Last month, New York senator Kristin Gillibrand, flanked by several women Senate colleagues, unveiled a bill aimed at the sexual assaults that plague the U.S. military. According to a Pentagon report, approximately 26,000 sexual assaults took place in the military last year alone. It is widely believed that many victims of military sexual assault never report the crimes out of fear of retaliation from higher-ups in the chain of command. The Pentagon estimate is therefore likely to be an underestimate.
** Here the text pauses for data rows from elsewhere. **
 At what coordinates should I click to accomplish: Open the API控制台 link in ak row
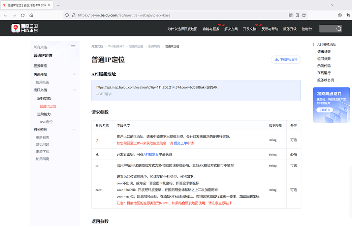point(151,154)
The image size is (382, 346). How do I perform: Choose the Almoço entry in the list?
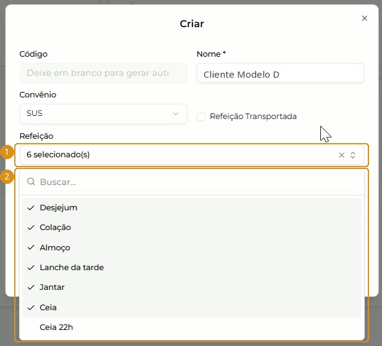[192, 247]
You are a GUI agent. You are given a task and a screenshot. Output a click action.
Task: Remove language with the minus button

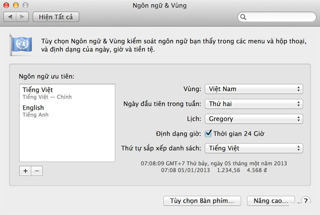(x=37, y=171)
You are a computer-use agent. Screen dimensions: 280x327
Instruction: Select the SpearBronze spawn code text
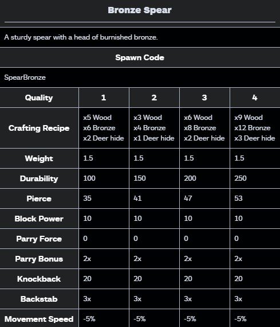[25, 77]
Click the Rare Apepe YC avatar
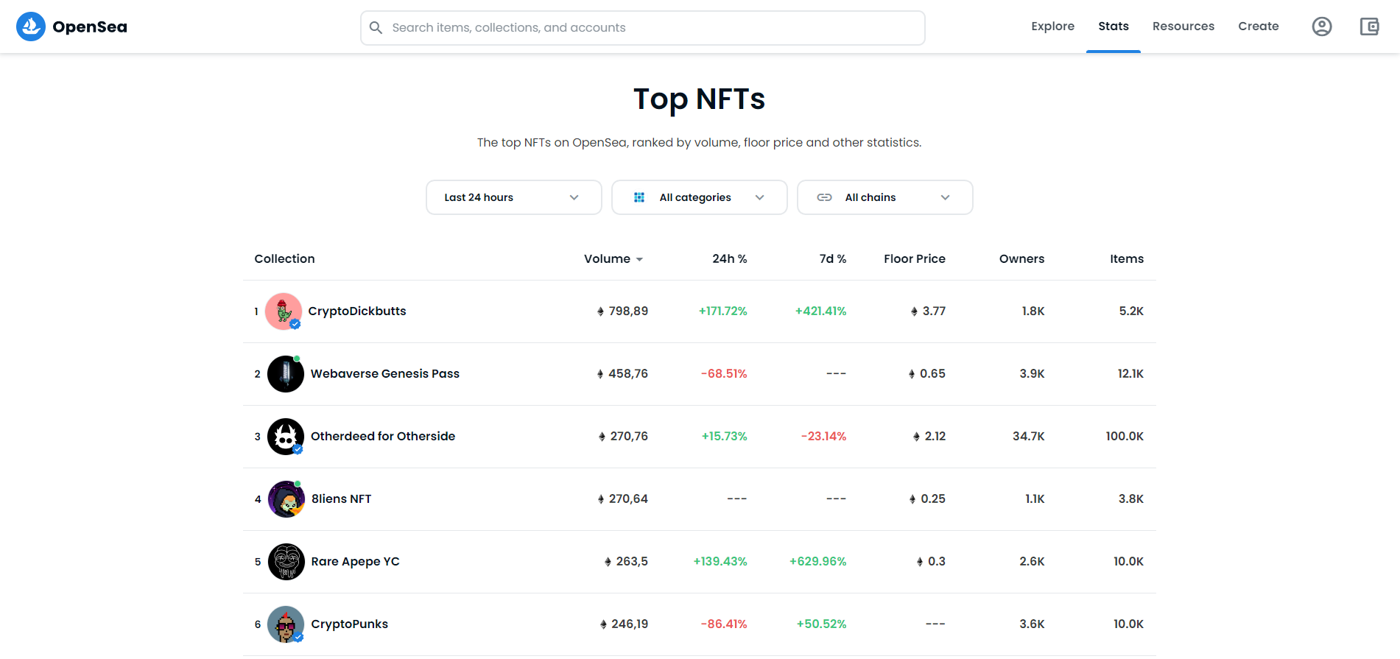The image size is (1400, 659). (286, 562)
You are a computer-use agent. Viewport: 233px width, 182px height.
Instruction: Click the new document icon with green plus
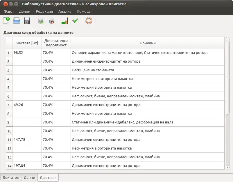click(x=6, y=21)
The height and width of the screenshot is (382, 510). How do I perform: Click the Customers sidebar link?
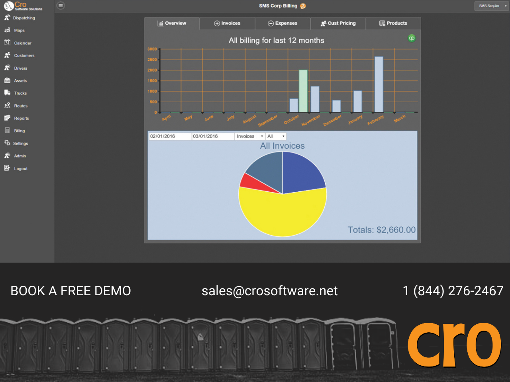pos(24,56)
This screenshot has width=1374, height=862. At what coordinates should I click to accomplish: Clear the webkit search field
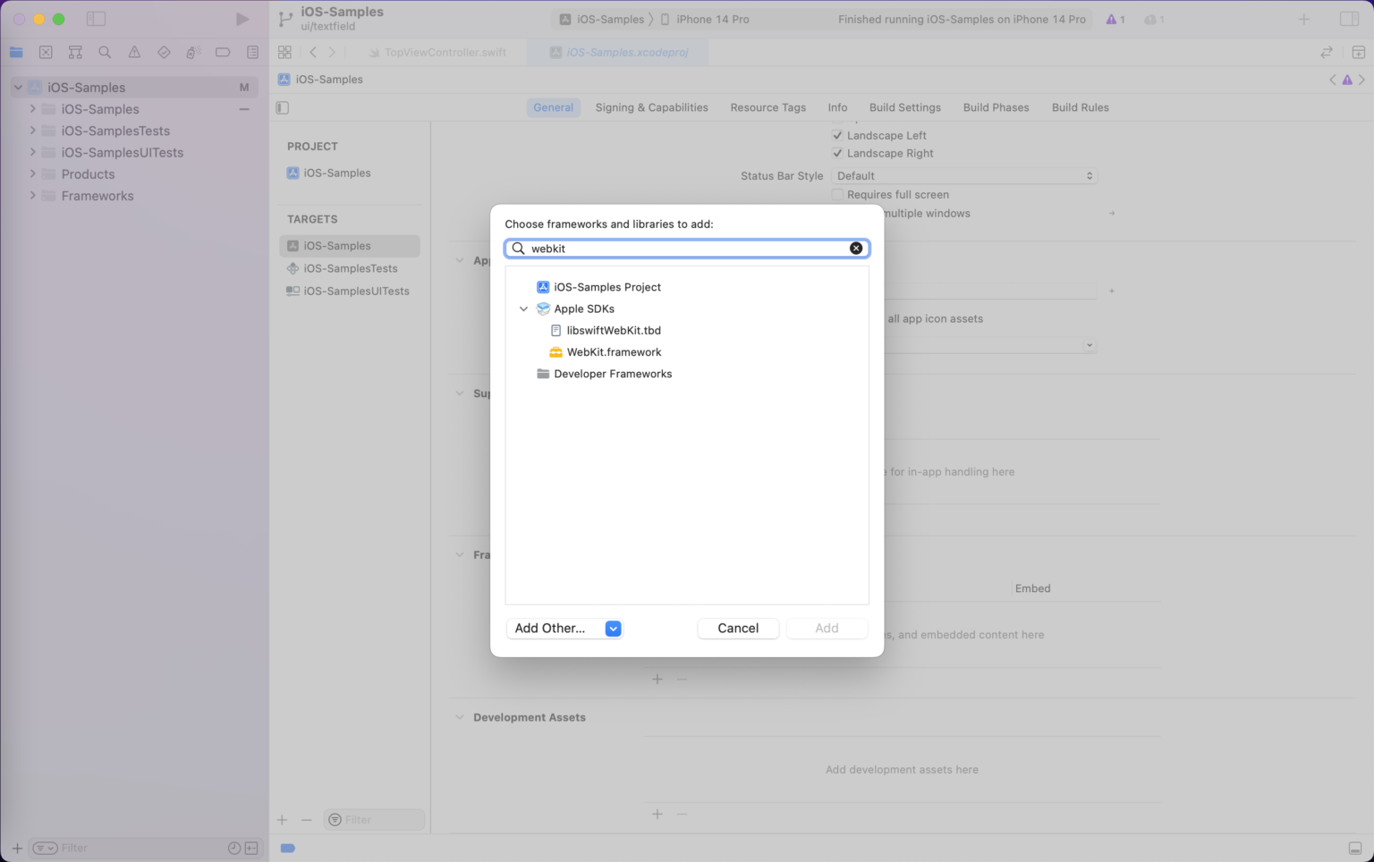click(855, 248)

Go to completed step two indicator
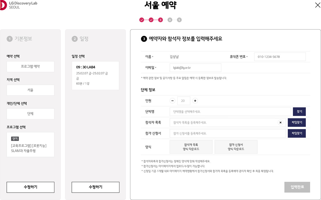(151, 20)
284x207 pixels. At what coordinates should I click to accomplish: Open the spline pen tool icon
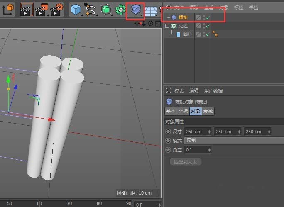91,9
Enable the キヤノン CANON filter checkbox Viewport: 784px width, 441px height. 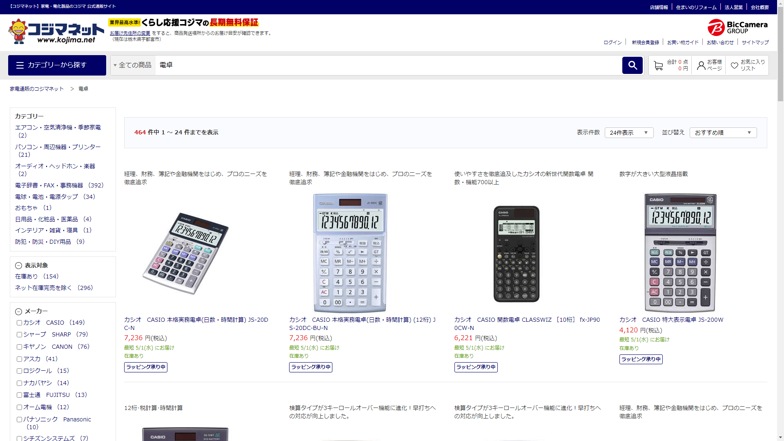click(x=19, y=347)
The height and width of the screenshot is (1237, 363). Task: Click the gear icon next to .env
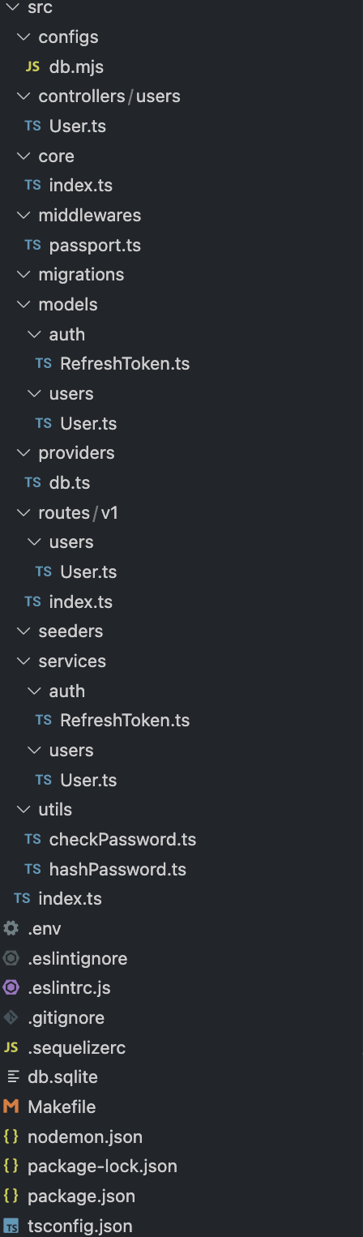pos(11,928)
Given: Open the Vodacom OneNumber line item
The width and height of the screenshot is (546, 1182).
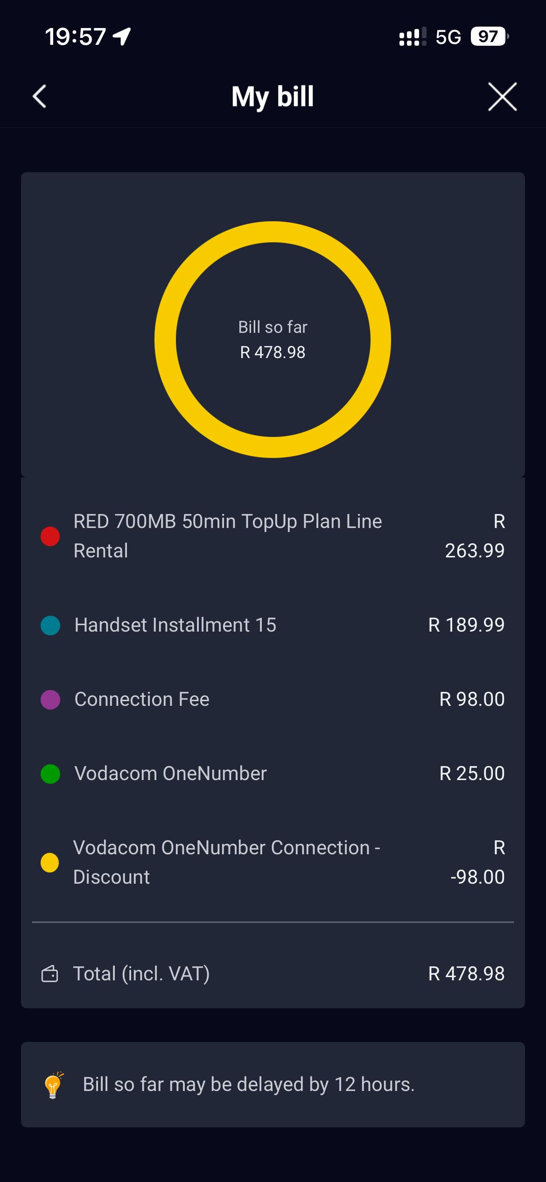Looking at the screenshot, I should (x=171, y=774).
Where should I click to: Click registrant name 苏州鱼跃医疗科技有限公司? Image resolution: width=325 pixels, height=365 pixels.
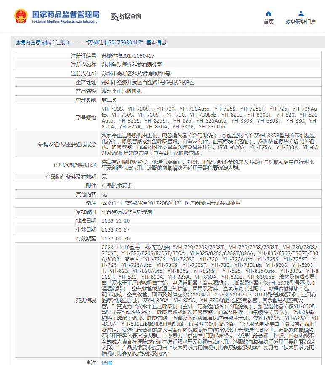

Indeed, you know that sexual violence in the military has reached epidemic proportions when even the officer in charge of the Air Force’s sexual assault prevention programs is himself arrested for sexually assaulting a woman in a Washington-area parking lot.
Today, it was reported that Senator Gillibrand’s bill, which would have taken the decision of which sexual assault complaints to prosecute away from military commanders and give that authority to military prosecutors, has been axed in by the Senate Armed Services Committee chariman, Carl Levin, amidst growing pushback from the miltary’s top brass for such a reform. Senator Gillibrand is expected to press on with her bill in the full Senate.
It must be noted, however, that the aim of Gillibrand’s bill is simply to take away the fear of official retaliation that so many sexual assualt victims experience in the aftermath of the crimes. Gillibrand’s bill, in and of itself, would not actually do anything to curb military sexual assault, but rather, simply bring greater transparency to the commonplace sexual brutality and degradation of women and men in the U.S. military.
There’s a word for this kind of piecemeal legislative maneuvering that avoids getting at the core issue: pathetic.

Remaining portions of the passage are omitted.